When the cost of living is unbearably high, gig tickets are a treat – and losing a few hundred pounds can be devastating to a person’s finances. “Most people think fraud is just a financial loss,” Whittaker says heavily. “Actually, what we know very well is you have what’s called secondary victimisation: which is the personal loss to the individual.” In my case, it’s minor – the feeling of having been an idiot and the hot flush of guilt that my friend lost money because of me – but when larger sums or romance scams (in which people are tricked into falling in love with a phantom and then rinsed for cash) are involved, it can be devastating.

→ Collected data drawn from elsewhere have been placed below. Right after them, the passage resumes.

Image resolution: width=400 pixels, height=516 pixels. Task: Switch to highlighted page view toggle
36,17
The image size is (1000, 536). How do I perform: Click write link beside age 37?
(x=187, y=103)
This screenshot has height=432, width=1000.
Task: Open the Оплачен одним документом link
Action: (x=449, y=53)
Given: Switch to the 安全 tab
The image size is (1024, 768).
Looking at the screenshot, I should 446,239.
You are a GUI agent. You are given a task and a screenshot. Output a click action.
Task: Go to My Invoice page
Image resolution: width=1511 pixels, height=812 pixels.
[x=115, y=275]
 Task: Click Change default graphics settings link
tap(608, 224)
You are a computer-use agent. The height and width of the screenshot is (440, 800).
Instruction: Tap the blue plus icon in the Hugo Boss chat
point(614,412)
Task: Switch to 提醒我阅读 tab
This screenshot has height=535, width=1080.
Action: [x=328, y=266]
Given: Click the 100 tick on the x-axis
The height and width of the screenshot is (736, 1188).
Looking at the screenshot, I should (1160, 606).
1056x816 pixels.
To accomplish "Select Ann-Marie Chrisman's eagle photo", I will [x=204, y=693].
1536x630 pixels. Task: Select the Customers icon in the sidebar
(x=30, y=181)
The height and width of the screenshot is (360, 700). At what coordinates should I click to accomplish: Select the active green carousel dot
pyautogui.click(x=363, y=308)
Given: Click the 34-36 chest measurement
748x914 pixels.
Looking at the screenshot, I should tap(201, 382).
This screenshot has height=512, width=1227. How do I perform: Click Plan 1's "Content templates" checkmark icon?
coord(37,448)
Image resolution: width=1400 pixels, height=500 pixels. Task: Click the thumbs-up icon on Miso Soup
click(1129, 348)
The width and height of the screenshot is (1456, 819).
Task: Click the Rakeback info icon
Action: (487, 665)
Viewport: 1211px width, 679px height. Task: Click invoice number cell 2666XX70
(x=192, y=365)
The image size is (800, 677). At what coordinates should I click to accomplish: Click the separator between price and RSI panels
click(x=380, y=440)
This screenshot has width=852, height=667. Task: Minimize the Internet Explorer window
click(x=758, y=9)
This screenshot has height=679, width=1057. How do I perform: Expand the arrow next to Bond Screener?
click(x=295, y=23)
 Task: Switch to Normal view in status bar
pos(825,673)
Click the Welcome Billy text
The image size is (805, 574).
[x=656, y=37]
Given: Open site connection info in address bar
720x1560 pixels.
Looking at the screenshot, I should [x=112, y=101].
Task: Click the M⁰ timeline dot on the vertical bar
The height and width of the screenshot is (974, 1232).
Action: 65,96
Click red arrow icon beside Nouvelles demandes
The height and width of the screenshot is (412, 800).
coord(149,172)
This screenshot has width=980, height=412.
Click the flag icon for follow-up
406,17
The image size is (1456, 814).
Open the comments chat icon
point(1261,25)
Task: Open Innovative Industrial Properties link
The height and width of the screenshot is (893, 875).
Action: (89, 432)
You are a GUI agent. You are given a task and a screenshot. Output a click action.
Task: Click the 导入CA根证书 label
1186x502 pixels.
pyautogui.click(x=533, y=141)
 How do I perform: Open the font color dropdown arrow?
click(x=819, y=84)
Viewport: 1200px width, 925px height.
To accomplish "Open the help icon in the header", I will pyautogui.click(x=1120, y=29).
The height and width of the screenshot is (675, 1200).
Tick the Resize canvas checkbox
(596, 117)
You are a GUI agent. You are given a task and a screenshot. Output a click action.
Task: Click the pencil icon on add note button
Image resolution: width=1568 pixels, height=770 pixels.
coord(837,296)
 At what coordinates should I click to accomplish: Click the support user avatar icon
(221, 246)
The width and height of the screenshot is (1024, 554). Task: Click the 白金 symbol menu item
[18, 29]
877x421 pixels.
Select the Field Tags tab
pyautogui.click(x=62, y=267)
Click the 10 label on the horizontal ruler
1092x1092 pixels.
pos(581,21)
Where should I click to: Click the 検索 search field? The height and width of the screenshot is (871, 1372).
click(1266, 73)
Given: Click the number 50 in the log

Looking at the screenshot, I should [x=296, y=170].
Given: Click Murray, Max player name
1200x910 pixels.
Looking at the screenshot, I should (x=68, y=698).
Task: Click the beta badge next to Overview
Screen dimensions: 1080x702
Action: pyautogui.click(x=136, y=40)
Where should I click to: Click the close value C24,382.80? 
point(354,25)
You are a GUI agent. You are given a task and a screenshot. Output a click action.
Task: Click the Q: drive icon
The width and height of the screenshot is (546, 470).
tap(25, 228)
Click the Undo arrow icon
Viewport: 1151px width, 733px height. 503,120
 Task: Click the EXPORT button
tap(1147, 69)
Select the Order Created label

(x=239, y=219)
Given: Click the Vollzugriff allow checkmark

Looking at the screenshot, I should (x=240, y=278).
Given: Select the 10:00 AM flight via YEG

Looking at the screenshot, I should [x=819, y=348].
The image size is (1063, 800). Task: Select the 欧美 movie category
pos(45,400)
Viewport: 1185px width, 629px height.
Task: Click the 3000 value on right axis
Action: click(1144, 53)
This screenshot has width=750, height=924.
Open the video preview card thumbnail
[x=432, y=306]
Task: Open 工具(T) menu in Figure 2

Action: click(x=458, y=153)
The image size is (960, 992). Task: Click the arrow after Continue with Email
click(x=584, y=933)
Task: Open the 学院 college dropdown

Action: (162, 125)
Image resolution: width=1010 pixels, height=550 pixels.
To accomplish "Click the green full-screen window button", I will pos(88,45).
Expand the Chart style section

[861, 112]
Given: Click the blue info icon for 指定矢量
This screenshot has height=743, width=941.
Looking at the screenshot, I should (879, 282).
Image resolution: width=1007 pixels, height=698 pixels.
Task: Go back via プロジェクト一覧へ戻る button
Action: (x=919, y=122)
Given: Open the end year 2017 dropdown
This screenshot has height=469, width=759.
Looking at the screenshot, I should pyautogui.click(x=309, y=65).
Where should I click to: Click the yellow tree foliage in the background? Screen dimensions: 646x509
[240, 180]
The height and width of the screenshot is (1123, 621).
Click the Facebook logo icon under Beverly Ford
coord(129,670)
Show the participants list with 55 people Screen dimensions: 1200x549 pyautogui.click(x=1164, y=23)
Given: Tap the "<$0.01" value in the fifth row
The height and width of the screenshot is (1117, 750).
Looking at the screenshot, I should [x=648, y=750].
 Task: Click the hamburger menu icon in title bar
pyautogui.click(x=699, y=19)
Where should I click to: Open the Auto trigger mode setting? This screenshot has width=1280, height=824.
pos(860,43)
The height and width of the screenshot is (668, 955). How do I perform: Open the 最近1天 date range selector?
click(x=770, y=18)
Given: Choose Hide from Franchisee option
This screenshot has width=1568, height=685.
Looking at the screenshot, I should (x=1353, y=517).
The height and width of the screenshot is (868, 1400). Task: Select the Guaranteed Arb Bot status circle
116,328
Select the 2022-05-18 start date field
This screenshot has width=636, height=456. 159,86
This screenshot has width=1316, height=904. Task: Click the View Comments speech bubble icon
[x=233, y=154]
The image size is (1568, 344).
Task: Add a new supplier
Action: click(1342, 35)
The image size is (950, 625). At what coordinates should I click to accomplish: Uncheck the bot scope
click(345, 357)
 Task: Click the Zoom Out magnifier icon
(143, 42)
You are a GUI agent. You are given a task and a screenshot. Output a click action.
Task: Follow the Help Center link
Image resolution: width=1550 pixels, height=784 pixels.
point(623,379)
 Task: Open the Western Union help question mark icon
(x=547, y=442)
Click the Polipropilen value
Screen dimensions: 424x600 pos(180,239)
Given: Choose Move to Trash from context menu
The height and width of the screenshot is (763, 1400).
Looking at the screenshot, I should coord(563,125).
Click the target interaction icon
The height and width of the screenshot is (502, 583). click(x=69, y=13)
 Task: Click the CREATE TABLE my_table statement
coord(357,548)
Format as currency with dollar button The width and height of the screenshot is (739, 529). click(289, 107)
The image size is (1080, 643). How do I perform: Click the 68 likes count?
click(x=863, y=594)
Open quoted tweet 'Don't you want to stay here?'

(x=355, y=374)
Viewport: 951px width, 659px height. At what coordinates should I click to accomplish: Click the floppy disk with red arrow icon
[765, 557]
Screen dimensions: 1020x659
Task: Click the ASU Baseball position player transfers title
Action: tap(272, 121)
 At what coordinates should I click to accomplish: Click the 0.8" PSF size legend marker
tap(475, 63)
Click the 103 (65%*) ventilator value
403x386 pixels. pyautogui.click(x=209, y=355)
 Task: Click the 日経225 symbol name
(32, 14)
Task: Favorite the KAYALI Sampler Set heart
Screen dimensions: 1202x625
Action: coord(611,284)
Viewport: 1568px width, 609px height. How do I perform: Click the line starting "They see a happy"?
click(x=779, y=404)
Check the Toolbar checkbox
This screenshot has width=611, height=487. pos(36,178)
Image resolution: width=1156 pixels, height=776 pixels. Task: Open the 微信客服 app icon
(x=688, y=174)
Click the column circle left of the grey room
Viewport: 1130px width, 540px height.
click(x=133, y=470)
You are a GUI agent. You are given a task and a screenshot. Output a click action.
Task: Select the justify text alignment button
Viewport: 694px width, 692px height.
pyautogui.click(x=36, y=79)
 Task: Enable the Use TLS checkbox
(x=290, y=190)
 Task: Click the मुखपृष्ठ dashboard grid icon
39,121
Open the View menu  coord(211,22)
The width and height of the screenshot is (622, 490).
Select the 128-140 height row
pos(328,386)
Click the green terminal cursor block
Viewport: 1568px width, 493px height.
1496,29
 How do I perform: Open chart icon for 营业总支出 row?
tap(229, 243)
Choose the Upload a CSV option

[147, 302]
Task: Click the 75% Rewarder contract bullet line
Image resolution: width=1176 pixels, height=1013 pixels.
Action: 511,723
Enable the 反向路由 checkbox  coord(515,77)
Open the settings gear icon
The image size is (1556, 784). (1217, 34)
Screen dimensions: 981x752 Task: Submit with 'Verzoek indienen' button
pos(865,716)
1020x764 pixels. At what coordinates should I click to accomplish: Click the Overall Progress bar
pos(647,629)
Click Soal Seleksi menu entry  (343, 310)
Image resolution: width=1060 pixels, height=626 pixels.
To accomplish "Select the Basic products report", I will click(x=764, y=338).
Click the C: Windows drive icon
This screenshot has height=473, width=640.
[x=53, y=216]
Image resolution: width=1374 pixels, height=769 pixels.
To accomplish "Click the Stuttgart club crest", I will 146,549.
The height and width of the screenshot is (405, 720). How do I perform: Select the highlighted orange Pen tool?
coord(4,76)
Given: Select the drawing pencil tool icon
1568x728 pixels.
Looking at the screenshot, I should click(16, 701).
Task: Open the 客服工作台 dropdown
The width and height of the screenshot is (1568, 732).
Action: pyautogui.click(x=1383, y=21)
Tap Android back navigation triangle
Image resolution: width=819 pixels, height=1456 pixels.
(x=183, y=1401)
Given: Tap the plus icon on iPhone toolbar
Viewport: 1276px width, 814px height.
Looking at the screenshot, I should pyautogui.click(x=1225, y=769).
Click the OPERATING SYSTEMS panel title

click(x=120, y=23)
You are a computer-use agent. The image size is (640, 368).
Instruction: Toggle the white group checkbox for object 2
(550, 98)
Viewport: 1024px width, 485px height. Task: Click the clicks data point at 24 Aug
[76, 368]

So for now, the best I can tell you is this: don’t trust anyone. If a friend offers you tickets over a messaging platform, pick up the phone and call them to check that it’s true. Double-check bank details, double-check ticket T&Cs. If anything feels weird, call it off. Never buy from a stranger unless you’re doing it via a legitimate resale site. I’m still keeping an eye out for legit Coldplay tickets for Mike’s mum (Chris! Call me!) because she’s a victim too – the promise of seeing a much-loved band dangled in front of her and then lost. It’s a relatively minor fraud but its tiny ripple effects keep on rippling. And until the huge companies that have the power to deal with these kinds of crimes actually make some changes, the responsibility, regrettably, lies with you.